Day 346, Year 5 Village Visit
Date: Thursday, October 7, 2010
Weather: Mostly Sunny, Winds 15 Knots-When There is Wind
Location: Baly Bay, NW Madagascar
In between the sponge stage and the punch down stage of baking bread, we took off in the dinghy to visit a village that Pieter and Carla on Odulphus discovered yesterday. They said they women needed clothing, so I picked through my threadbare wardrobe and came up with some things to take. Mark did the same. So with a backpack full of clothes and a plastic bag of empty glass jars, off we went. It is new moon and it was low tide and we were going into a shallow mangrove area with lots of sandbanks, so we had to go slowly. Once there we saw the village was much larger than we expected. And it was different from any village we have visited in Madagascar. It looked a bit like a stick fort with every hut surrounded by pole fence. I think that was to keep the goats out of the huts. It must be easier to fence the goats out than to fence them in. This village looked like an African kraal (fortified village) and the huge baobab that greeted us on the beach was definitely an African baobab. It was the biggest in terms of circumference that we have seen, but it was very short compared to its girth. We landed the dinghy and went to the area where we saw many young men and children gathered under the shade trees. We started pulling things out of my backpack to give away and young women came running from who knows where to partake. There were squeals of delight as they doled out the clothing deciding who should get what. We also took some school journals and colored pencils for the children and a few t-shirts and shorts of Mark’s for the men. An elderly gentleman approached us and motioned for us to follow him to see more baobab trees. These villagers speak no French except Bon Jour and we speak no Malagasi, but as in other parts of the world, we somehow communicate.

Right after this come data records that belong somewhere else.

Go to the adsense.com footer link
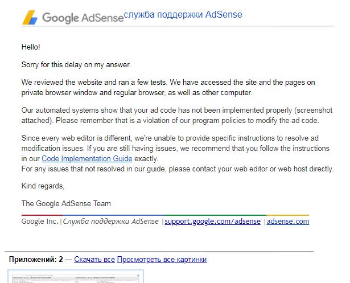 [288, 222]
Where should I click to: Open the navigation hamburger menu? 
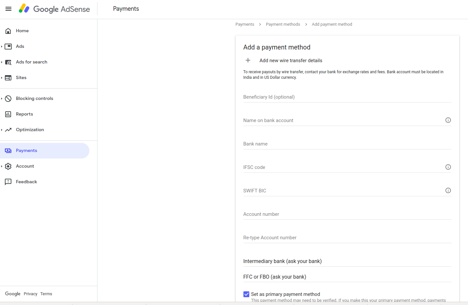coord(8,9)
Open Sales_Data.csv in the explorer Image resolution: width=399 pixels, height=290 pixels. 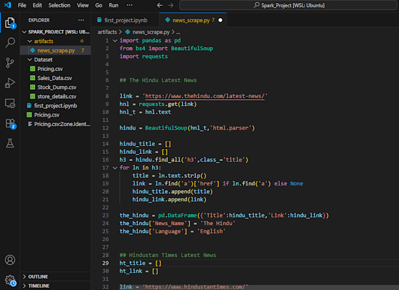55,77
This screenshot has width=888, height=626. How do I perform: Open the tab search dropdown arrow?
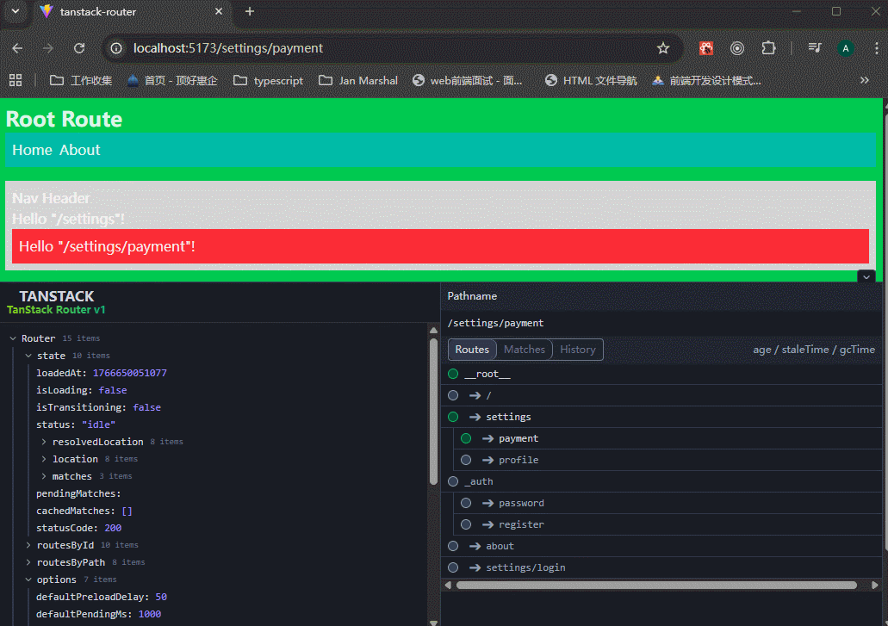[x=16, y=12]
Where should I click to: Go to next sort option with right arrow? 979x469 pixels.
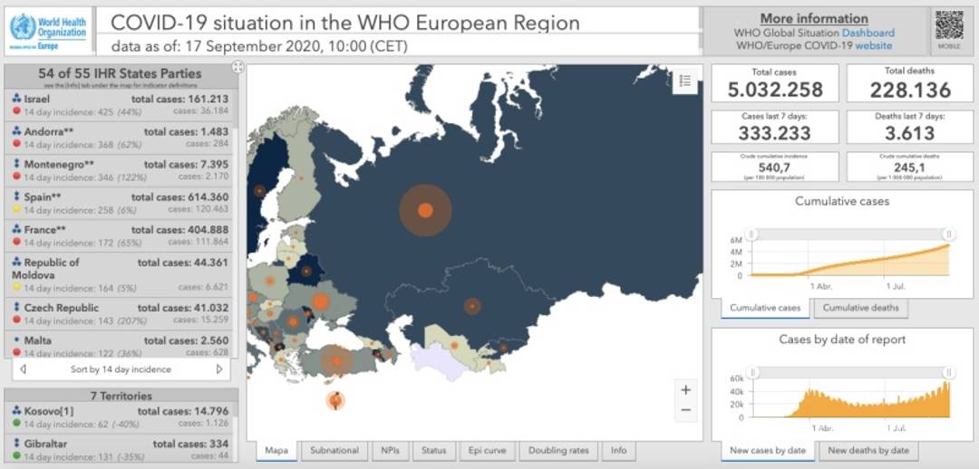pos(218,369)
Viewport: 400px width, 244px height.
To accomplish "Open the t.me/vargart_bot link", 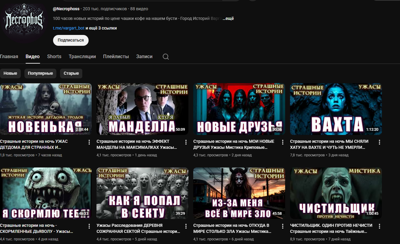I will tap(69, 28).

We returned from our village explore and Mark changed the oil, changed the Raycor fuel filter, and changed all the water filters. That part was easy, but the other half of his day was spent trying to get online with Buoy Weather to renew our subscription so we can get their weather reports for our Mozambique Channel crossing. That was not so easy and did not work. When we try to call all we get is an answering service that says they will call us back. I don’t think so. And they have not yet answered our emails. So we might have to continue on without Buoy Weather. And that brings up the point that we will not be continuing on tomorrow as planned. The weather reports we are getting from the South Africa nets match with what we are seeing here. There is no wind during the early morning to mid-morning hours and then when the winds do come they are from the WNW-the direction in which we need to go from here. And then they turn to the SW which is the direction we want to go once we are around Madagascar’s western cape. We met with Odulphus and Constance on Constance tonight and talked about our options. We decided to hang here one more day, watch the weather, and meet on Windbird tomorrow night to make a decision about moving on. Tomorrow we might go deeper into this huge bay to a larger village that is noted on the charts. That will be tomorrow’s explore.